**ACTIVITY:**
When you reach the records below, output each one exactly.

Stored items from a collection
■ ■ ■ ■ ■ ■ ■

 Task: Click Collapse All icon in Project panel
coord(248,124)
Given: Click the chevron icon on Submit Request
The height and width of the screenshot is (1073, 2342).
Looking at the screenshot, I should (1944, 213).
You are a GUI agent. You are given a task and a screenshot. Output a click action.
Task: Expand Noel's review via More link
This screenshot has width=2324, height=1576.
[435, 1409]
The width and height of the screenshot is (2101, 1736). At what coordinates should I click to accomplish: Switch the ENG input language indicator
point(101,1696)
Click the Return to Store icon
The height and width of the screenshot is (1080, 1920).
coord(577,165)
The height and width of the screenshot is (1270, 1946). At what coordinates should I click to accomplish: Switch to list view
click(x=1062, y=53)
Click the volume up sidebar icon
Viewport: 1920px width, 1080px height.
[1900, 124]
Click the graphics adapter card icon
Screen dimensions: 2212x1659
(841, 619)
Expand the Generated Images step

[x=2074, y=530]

■ ■ ■ ■ ■ ■ ■

**TASK RESULT:**
 Task: Click Collapse All icon in Project panel
coord(248,124)
Given: Click the chevron icon on Submit Request
The height and width of the screenshot is (1073, 2342).
Looking at the screenshot, I should (1944, 213).
You are a GUI agent. You are given a task and a screenshot. Output a click action.
Task: Expand Noel's review via More link
This screenshot has width=2324, height=1576.
[435, 1409]
The width and height of the screenshot is (2101, 1736). At what coordinates should I click to accomplish: Switch the ENG input language indicator
point(101,1696)
Click the Return to Store icon
The height and width of the screenshot is (1080, 1920).
coord(577,165)
The height and width of the screenshot is (1270, 1946). At what coordinates should I click to accomplish: Switch to list view
click(x=1062, y=53)
Click the volume up sidebar icon
Viewport: 1920px width, 1080px height.
[1900, 124]
Click the graphics adapter card icon
Screen dimensions: 2212x1659
(841, 619)
Expand the Generated Images step

[x=2074, y=530]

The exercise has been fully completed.